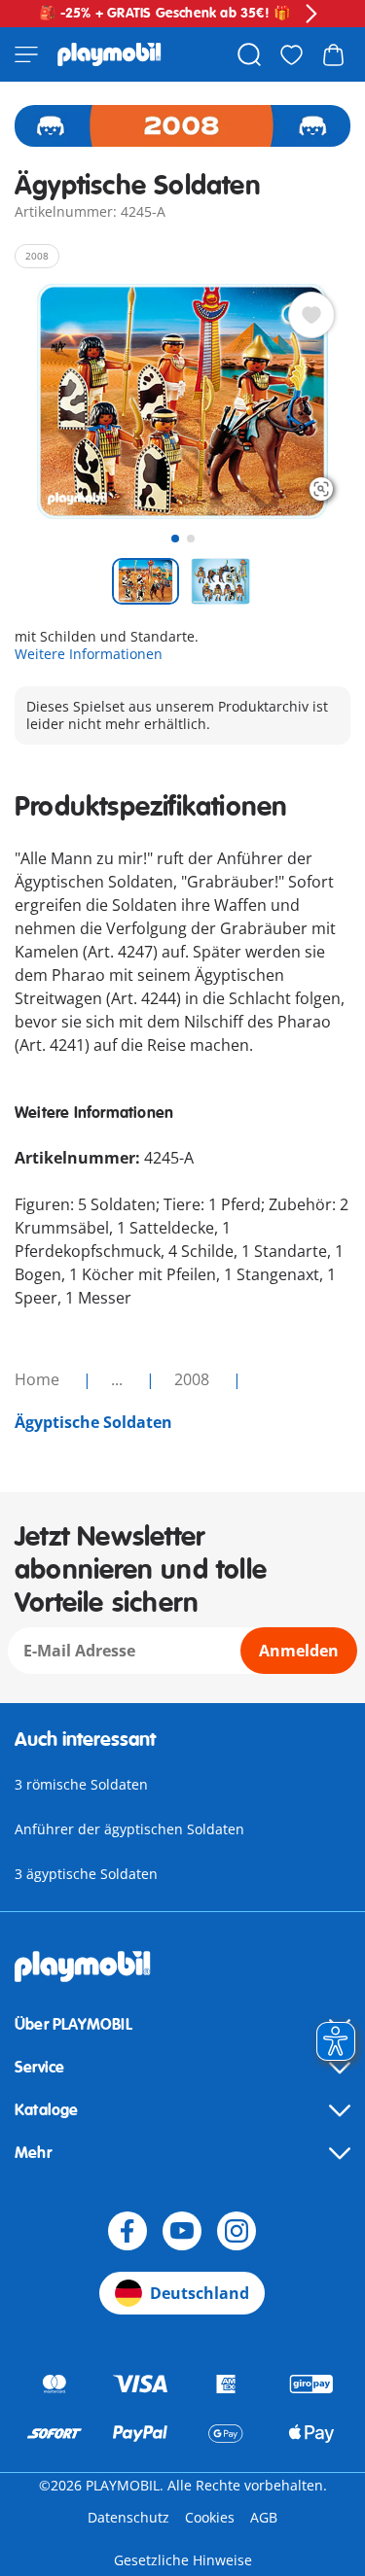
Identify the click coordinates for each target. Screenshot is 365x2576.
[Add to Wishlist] (311, 315)
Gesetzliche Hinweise (183, 2560)
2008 (193, 1379)
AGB (263, 2517)
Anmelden (299, 1650)
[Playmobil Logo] (109, 54)
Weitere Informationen (89, 653)
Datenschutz (128, 2517)
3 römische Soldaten (81, 1784)
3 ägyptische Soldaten (86, 1873)
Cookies (210, 2517)
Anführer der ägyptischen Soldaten (129, 1829)
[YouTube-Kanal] (182, 2230)
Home (39, 1379)
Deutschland (199, 2293)
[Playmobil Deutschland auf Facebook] (127, 2230)
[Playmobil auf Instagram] (236, 2230)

####################

• **WHAT THE TASK ASKS**:
Search the material for the word "Soldaten". Each line where it is found must be copied.

• **EXPECTED ANSWER**:
3 römische Soldaten (81, 1784)
3 ägyptische Soldaten (86, 1873)
Anführer der ägyptischen Soldaten (129, 1829)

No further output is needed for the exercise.